**What needs to be done:**
Where a line of the data holds the word "zoom", copy that line.

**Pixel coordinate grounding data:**
Content starts
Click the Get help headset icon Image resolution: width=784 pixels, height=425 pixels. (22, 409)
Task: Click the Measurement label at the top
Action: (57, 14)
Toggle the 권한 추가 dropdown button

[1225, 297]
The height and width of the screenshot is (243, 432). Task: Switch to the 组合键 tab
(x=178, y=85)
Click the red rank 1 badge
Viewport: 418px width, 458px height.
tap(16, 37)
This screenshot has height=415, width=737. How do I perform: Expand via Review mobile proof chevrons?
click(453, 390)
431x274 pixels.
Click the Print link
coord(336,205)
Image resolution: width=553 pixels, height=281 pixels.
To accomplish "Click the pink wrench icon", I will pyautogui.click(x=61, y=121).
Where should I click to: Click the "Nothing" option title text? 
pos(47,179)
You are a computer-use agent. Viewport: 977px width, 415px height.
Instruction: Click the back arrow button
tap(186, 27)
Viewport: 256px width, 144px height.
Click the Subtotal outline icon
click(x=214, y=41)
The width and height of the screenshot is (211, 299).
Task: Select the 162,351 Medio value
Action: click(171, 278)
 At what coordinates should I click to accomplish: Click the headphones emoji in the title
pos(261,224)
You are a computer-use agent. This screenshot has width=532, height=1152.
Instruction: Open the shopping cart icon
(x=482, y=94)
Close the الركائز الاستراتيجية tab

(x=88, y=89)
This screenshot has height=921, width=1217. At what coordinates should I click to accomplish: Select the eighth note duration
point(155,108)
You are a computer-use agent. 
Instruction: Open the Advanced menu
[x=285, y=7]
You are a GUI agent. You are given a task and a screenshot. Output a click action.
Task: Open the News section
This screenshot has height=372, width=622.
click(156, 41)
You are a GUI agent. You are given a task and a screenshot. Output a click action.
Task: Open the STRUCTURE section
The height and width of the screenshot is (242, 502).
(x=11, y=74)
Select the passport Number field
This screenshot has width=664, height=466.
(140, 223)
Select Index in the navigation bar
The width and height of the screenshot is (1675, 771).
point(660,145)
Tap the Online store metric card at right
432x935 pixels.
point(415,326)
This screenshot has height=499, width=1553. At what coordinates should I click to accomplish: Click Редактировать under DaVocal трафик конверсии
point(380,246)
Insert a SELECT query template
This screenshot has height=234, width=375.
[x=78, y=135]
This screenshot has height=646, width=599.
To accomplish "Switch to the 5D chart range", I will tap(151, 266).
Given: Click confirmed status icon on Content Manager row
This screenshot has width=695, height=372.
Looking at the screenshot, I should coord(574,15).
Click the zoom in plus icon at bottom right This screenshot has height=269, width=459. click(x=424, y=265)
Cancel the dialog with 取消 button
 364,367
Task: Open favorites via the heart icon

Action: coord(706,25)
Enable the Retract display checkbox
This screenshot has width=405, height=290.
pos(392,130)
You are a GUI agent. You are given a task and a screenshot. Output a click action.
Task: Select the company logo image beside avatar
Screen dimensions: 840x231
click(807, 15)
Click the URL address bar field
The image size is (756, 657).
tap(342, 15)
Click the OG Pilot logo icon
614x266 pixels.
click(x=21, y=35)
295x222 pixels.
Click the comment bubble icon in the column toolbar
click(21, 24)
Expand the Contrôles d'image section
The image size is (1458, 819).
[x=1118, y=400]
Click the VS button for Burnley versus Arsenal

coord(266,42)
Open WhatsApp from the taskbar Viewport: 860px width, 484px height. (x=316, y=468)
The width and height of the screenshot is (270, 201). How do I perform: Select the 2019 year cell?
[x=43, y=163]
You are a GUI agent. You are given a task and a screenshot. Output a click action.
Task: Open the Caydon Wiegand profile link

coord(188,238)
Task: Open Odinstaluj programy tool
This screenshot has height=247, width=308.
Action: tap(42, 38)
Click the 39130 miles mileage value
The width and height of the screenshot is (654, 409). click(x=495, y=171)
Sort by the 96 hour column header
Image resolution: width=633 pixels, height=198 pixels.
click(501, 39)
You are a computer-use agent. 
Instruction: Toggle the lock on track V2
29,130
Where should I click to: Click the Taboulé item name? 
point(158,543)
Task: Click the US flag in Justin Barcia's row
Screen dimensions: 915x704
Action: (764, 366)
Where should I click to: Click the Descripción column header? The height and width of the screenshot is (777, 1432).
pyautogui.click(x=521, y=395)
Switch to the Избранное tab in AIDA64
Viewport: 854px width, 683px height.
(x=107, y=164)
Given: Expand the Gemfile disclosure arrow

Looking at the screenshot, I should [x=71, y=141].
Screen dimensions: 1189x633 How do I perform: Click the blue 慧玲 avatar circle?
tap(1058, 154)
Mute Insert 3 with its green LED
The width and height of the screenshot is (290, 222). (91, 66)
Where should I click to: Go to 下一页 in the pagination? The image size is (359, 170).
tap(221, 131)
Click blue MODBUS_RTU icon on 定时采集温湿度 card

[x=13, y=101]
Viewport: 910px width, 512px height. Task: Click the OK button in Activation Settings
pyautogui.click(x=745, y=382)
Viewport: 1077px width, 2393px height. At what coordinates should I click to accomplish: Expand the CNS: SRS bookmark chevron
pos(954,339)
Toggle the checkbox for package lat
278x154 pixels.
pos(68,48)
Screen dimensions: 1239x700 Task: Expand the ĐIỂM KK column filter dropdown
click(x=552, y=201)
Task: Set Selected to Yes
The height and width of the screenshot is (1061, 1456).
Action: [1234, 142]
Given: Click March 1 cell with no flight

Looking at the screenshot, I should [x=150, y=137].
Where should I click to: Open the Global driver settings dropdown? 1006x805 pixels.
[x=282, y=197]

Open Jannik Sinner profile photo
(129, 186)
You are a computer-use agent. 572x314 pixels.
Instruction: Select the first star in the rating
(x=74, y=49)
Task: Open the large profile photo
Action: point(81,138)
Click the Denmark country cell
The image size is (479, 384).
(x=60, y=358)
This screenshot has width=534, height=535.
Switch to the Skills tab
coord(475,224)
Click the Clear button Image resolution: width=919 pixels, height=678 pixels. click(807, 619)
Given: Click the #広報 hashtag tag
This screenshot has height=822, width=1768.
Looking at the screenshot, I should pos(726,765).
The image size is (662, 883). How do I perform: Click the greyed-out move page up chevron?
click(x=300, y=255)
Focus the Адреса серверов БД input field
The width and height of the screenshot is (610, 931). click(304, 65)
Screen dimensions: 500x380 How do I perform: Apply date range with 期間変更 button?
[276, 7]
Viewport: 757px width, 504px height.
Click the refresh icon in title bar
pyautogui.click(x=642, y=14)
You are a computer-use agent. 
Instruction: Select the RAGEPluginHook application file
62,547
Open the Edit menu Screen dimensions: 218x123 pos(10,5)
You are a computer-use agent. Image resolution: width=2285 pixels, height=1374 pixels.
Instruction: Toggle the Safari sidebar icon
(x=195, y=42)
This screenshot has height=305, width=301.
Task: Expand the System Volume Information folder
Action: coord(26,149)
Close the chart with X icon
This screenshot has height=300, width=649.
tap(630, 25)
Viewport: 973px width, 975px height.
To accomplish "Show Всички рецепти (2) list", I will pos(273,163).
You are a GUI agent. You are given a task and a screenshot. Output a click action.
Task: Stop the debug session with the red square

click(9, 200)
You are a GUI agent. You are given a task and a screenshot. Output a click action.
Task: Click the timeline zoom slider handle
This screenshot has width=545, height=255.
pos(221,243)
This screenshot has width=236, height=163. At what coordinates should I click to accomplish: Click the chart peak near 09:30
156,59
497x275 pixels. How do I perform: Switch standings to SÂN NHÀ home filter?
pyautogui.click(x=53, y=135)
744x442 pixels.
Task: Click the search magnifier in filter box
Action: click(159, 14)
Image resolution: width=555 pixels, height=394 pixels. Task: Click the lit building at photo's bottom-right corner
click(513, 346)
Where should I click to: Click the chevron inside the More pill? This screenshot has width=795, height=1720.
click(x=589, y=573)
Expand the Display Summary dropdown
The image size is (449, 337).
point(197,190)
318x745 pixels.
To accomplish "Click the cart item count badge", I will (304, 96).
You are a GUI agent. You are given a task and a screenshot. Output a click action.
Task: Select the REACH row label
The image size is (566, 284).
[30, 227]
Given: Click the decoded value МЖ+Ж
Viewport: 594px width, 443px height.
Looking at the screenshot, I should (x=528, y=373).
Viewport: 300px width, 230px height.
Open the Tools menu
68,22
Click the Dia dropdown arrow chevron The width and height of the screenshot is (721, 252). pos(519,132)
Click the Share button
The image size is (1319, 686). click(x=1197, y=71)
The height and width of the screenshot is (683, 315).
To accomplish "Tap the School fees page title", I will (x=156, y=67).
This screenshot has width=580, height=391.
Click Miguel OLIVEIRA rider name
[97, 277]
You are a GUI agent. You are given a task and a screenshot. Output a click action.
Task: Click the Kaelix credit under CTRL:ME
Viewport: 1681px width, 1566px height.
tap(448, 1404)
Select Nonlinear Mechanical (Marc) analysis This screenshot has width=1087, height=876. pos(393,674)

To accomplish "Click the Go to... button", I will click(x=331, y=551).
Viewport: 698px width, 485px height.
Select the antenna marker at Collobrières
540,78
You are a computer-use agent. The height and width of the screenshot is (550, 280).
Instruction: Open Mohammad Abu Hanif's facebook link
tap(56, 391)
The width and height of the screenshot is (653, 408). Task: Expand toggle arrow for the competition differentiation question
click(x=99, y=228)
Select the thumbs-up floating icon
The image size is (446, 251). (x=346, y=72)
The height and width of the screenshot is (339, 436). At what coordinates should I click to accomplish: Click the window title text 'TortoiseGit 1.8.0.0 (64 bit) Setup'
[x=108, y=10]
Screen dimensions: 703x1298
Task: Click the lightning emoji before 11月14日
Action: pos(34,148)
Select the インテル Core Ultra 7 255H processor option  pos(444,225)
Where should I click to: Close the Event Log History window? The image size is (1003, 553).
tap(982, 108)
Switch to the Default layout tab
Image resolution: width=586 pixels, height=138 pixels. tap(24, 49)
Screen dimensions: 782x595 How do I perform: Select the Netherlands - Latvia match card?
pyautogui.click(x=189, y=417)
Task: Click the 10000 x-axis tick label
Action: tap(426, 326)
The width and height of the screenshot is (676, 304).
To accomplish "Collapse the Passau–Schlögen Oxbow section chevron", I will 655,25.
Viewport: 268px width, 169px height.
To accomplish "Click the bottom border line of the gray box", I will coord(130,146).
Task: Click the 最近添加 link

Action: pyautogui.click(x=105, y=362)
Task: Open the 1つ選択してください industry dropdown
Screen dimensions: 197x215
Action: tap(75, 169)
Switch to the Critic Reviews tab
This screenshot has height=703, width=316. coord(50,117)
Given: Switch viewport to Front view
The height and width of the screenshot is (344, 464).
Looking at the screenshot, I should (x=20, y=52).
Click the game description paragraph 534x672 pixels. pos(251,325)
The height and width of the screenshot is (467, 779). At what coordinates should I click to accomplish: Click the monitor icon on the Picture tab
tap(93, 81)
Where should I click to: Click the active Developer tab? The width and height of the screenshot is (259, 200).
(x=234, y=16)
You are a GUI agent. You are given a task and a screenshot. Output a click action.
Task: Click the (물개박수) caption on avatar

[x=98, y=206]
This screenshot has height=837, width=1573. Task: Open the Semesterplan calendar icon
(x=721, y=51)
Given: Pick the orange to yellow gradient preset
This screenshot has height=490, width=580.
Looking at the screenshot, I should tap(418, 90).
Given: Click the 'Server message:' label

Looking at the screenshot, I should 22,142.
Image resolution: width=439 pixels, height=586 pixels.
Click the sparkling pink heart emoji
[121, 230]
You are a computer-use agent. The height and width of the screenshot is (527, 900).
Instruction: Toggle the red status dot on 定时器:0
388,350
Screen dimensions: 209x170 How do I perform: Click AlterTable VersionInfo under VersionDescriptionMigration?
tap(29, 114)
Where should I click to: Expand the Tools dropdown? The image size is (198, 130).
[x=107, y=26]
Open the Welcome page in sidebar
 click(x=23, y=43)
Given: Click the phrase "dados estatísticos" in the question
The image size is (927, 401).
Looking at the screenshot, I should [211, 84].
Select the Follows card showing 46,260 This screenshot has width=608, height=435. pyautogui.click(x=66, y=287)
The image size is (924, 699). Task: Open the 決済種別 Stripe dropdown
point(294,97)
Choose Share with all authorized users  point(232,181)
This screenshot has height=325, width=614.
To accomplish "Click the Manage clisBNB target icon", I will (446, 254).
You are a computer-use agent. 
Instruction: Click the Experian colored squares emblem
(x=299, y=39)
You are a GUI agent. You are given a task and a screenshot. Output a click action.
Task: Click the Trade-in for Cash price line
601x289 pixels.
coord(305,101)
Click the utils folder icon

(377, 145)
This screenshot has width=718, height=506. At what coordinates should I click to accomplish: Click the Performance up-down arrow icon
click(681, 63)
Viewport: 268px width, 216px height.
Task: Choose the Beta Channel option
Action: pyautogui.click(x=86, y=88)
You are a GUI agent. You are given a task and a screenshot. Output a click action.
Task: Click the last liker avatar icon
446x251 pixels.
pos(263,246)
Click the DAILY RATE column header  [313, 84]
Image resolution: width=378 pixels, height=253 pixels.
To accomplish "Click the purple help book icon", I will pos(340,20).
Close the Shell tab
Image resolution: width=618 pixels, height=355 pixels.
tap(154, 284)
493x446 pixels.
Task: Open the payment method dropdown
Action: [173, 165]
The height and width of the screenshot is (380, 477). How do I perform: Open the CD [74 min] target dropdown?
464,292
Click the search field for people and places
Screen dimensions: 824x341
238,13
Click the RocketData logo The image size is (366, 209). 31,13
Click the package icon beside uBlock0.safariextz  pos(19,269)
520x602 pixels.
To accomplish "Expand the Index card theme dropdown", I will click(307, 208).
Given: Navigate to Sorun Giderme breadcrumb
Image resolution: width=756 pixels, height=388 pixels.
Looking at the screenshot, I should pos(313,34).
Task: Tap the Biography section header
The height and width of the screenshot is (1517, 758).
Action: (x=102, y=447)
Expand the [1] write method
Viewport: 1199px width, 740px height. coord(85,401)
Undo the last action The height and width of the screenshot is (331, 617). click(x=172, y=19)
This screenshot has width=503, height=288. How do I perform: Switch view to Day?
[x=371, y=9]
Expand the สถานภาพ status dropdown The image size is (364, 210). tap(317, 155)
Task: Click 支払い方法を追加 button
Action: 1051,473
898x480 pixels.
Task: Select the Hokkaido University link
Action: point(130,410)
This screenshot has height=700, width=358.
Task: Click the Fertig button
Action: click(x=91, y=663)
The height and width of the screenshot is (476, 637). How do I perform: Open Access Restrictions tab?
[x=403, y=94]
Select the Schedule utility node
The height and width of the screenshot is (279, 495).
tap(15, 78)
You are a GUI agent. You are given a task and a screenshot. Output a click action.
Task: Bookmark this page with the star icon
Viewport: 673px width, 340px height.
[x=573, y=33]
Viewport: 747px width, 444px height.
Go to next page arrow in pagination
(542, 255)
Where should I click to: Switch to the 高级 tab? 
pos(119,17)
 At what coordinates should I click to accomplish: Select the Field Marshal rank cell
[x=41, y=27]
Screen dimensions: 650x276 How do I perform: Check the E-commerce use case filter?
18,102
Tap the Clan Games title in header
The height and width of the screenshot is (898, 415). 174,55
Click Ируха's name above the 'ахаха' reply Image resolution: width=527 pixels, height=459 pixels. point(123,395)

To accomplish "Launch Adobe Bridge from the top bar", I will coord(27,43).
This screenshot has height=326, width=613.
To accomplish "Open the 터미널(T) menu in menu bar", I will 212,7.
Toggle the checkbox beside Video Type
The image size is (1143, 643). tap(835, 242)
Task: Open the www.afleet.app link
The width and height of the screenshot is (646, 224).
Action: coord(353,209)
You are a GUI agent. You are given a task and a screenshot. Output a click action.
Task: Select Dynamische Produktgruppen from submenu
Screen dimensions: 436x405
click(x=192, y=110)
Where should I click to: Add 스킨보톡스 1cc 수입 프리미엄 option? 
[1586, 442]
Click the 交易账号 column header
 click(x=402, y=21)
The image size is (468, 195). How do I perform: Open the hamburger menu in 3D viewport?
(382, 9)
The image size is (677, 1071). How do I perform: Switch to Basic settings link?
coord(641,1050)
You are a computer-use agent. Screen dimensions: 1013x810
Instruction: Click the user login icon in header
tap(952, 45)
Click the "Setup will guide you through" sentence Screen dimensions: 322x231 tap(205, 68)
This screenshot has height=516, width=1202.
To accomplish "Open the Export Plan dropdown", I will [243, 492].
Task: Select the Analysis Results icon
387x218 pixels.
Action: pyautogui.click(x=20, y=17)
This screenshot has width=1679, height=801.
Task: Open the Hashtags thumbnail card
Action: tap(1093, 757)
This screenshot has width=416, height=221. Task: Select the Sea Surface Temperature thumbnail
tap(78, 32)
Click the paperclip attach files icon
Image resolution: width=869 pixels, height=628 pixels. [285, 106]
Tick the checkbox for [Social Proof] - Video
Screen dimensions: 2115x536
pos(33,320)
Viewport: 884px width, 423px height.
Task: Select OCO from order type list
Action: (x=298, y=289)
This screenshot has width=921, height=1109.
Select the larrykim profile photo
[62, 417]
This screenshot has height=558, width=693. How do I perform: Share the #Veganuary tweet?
Content ends
**Finished exercise:**
Click the zoom in plus icon at bottom right This screenshot has height=269, width=459. click(x=424, y=265)
Task: Click the timeline zoom slider handle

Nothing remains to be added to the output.